For now, I will put aside the discussion about how Clean should handle Ctrl+c (need some time to talk with other folks on team about it), and will focus more on how to fit the Clean in the code as a peer of Begin/Process/End.

I now have the prototype for an alternative design available at #15177. It's been rebased to the master, with all existing tests passed. The major change is around 2 aspects:

1. Moved the invocation of Clean out of Dispose, and added a pass in SynchronousExecuteEnumerate to execute Clean blocks after the pipeline execution is done.

   • So the Clean blocks run after all End blocks finish when the pipeline execution was successful, which is different from the design in this PR that tries to run a command's Clean right after its End is done.

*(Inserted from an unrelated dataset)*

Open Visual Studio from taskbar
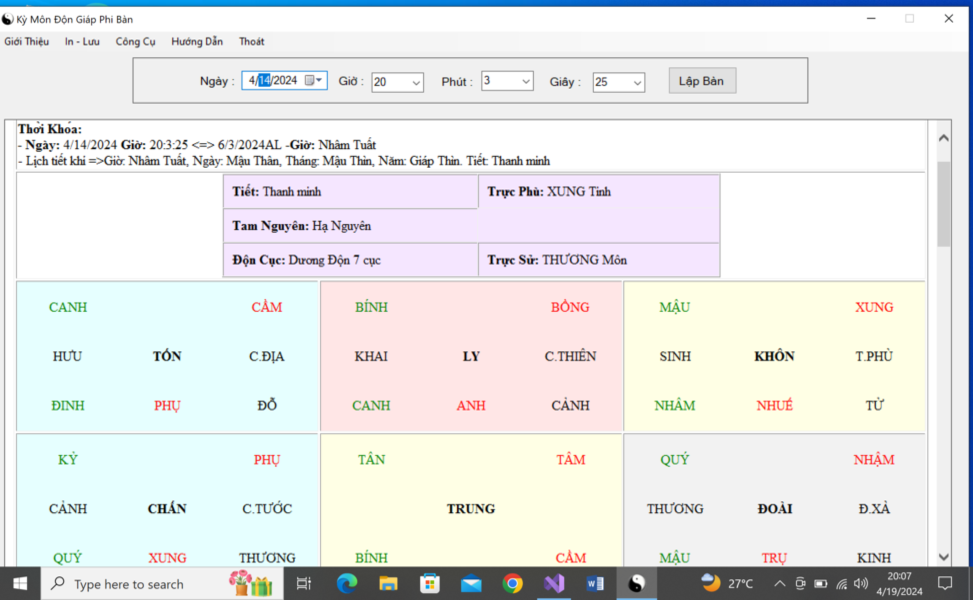The height and width of the screenshot is (600, 973). click(554, 583)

   • It's absolutely doable to run a command's Clean right after its End, but I didn't do it in my prototype for 2 reasons: (1) it introduces more complexity; (2) the benefit is not clear to me. The quote below is from my early response to this topic in Implement Cleanup { } Function Block #9900 (comment):

     I... don't agree. Part of the hassle of pipelines in some cases is that resources from an upstream command cannot be disposed early enough currently. As an offhand example, the case of Get-Content $file | .... | Set-Content $file (I think there may have been a specific fix for this not that long ago, actually? Don't remember if this actually currently works or not, but it didn't for a very, very long time).

     It's not clear to me how much it would help to solve that problem by running Clean right after each End. For the Get-Content $file | .... | Set-Content example, both Get-Content and Set-Content try to open the same file in the Begin block, and thus freeing the file after End of Get-Content won't help. It may help only if the conflicting resource is used only in the End block of the downstream functions.

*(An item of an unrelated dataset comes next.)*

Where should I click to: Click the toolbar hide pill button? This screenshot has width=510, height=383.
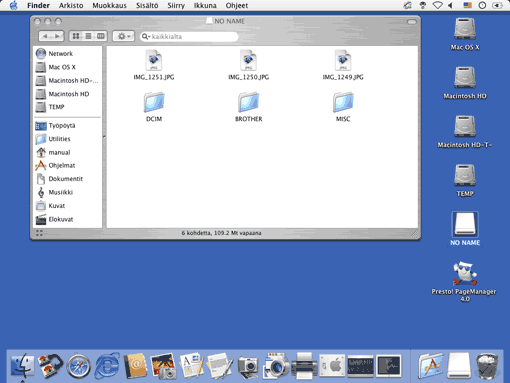[412, 22]
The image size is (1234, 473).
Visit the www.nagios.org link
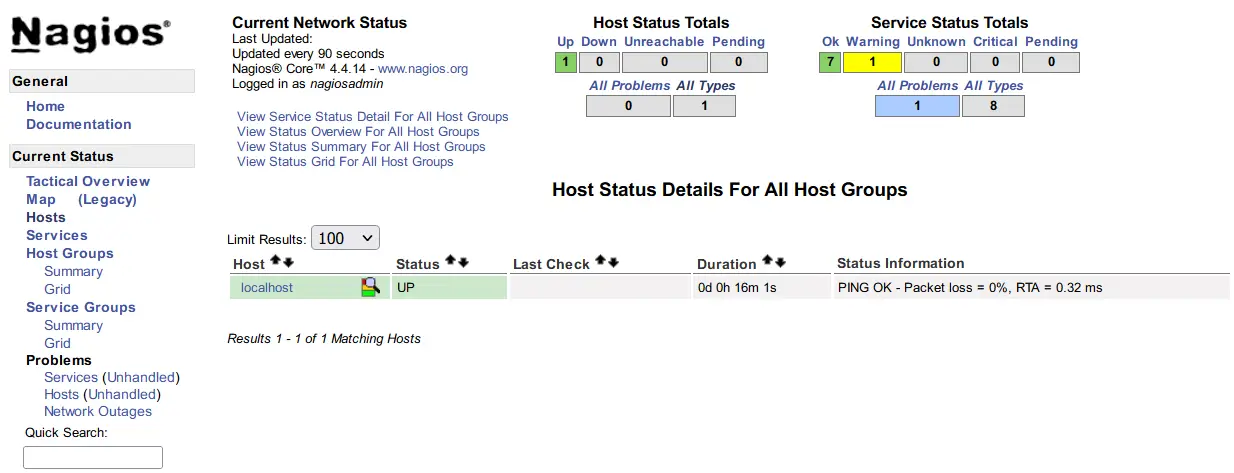(423, 69)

2. Focused on the error handling of the Clean block. The proposal is captured in details at Add clean block to script block as a peer to begin, process, and end to allow easy resource cleanup #15177 (comment), and is implemented in the prototype. Any feedback to this proposal is welcome.

The prototype doesn't do anything about Ctrl+c handling, since we don't yet have an agreement there. I haven't gone through all needed changes in steppable pipeline yet. We will need the committee's review on the error handling proposal, and if it is accepted, the next step will be writing a lot tests for the error handling. Also, we will need the committee's review on Ctrl+c handling as well.

[ghost]

This pull request has been automatically marked as Review Needed because it has been there has not been any activity for 7 days.
Maintainer, please provide feedback and/or mark it as Waiting on Author

[ghost]

This pull request has been automatically marked as Review Needed because it has been there has not been any activity for 7 days.
Maintainer, please provide feedback and/or mark it as Waiting on Author

[daxian-dbw]

This PR was superseded by PR #15177, which was merged, so closing this PR. Again, thanks @vexx32 for the initial hard work!